The tensile strength of the combined 52/1 yarn was 324 gr. and it was weavable by any conventional method. The woven fabric was immersed in a hot-water bath at 80-85° C., and kept there for 20 minutes in order to dissolve the PVA, and then the fabric was rinsed and dried to remove the PVA. The procedure was completed by a known finishing process.
This example describes the manufacture of color-design woven fabric from worsted single wool yarn 64/1 Nm count in warp and weft, and weave structure twill 2/2. The wool micron was 19.0, and the fabric weight was 155 gr./m2. The tensile strength was 113 gr. At this stage, the yarn was not weavable. The PVA filament (22.1% owf) was wrapped around the wool yarn core by assembly winding, and the yarns were twisted at 720 tpm. The tensile strength of the combined yarn was 296 gr., and it was weavable in the same process and conditions as in Example 1. The PVA dissolution, discarding, yarn dyeing and the fabric finishing steps are as described in Example 1.
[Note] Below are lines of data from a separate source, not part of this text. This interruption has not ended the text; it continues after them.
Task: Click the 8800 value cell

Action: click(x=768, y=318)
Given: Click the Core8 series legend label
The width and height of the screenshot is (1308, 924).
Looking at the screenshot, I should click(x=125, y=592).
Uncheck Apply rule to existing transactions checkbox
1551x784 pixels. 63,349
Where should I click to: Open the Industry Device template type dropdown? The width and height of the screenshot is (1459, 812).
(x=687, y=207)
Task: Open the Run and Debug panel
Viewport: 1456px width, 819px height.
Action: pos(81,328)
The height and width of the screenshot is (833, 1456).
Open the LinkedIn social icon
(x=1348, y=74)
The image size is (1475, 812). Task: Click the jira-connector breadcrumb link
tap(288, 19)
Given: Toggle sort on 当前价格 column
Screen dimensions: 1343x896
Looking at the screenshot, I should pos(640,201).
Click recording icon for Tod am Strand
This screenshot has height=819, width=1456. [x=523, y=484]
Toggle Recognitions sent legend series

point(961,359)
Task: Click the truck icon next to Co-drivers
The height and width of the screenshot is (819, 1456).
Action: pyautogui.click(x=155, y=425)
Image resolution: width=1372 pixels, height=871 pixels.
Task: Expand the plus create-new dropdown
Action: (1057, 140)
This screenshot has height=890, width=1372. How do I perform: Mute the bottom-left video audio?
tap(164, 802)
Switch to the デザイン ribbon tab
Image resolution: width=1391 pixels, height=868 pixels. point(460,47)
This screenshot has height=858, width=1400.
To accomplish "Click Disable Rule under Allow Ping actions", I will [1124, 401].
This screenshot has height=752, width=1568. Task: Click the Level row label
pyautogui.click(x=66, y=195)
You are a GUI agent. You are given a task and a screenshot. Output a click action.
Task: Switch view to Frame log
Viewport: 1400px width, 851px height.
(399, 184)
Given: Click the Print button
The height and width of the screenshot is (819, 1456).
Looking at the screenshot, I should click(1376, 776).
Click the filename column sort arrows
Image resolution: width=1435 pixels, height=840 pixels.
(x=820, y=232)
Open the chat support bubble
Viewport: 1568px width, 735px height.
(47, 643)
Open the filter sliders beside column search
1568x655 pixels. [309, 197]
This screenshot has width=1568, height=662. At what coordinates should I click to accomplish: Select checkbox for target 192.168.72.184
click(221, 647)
This example describes the production of colored-design woven fabric, which is made from a single worsted wool yarn with 72/1 Nm count in warp and weft, and weave structure-birdseye. The fabric weight was 140 gr/m2 and the wool micron was 18.0. The tensile strength of 72/1 yarn was 95 gr, and it was not weavable. This yarn was combined with PVA filament (24.2% owf), as described in Example 1. The yarns were twisted at 760 tpm. The tensile strength of the combined yarn was 282 gr, and it was woven according to the same conditions as in Example 1. The subsequent steps of PVA dissolution, discarding and fabric finishing were as describe in Example 2.
This example describes solid shaded woven fabric. This fabric is made from worsted single wool 64/1 Nm count in warp and weft, with weave structure-venetion. The wool micron was 19.0. The fabric weight was 160 gr/m2. The tensile strength of the yarn was 89 gr and it was not weavable. The wool yarn was wrapped by PVA filament (22.1% owf), and the yarns were twisted at 720 tpm.
The tensile strength of the combined yarn was 287 gr and it was weavable. The process was according to FIGS. 2 and 3, including fabric dyeing at 100° C. for 20 minutes with acid metal complex 1:2. Other production steps and conditions were as described in Examples 1 and 2.
While embodiments of the invention have been described by way of illustration, it will be understood that the invention can be carried out by persons skilled in the art with many modifications, variations and adaptations, without departing from its spirit or exceeding the scope of the claims.